Bush has been busy in the international arena as well. His recent nominations of John Wolfowitz to the World Bank, John Negroponte as U.S.Intelligence Director and John Bolton for the United States UN representative suggests he has no intention of respecting John Paul's desire for these international bodies to be developed as global institutions for peace. Wolfowitz, a chief architect of the Iraq war which the Pope opposed, will be the President's advocate for trading monetary relief to poor countries in return for allowing corporations to enter and exploit their labor at a cheap price. If Bolton is confirmed, his mission will involve proposing international initiatives intended to weaken the jurisdiction of the World Court and placing corporate desires above protection of labor. Negroponete has a well documented history of being a hatchet man for Republican administrations, including allegedly covering up CIA sponsored human
rights abuses in Honduras during the 1980s, petitioning the UN on George Bush's behalf to diminish the World Court's relevance in determining if the Iraq invasion was illegal, and overseeing the setup of the present provisional puppet government there while serving as U.S. Ambassador. All have expressed dislike for the United Nations in the past and along with Bush would like to change its purpose from humanitarian to one in which ultra laissez-faire economic proponents have virtual control.

Cafeteria Christians, both free market Catholics and evangelical Protestants will tell you the Pope's political views were Marxist and emphasis should be
placed on changing individuals residing within an economic structure rather than the system itself. They stress individuals must be taught how to contribute productively so as not to become dependent on government. These are valid goals but unmatched by the harsh, insensitive economic realities resulting from the style of wealth management put into place by Bush. It's a top down approach, materialistic in nature, solely acquiescent to the greedy desires of corporations. In contrast, John Paul II accepted capitalism but felt profits should go towards making the family secure first rather than trickling down from the owners of production. Was the Pope a pinko for advocating peaceful solutions over Bush-stlye self interests? Not likely and by Bush's own admission he played a monumental role in the fall of Communism.

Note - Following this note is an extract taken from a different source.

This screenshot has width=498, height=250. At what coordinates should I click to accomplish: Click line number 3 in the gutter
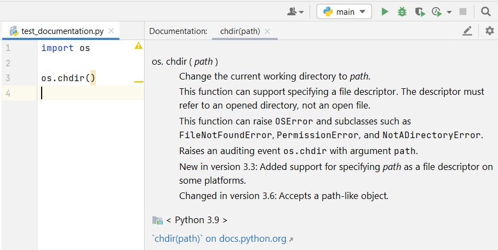[x=8, y=78]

The biggest distinction between Bush and the Pope is the President subscribes to man made laws, referencing religious edicts only when its politically advantageous for him to do so. John Paul drew upon the wisdom of divine teachings found in the Bible which offers a comprehensive road map to address all of life's complexities. Although Christians are divided as to how they should be interpreted and applied, one overriding principle is accepted by all. Humans are motivated by the sin of greed and their behavior won't alter unless they experience a change of heart. Apparently, Mr. Bush is still working on this transformation despite his assertion he's been reborn.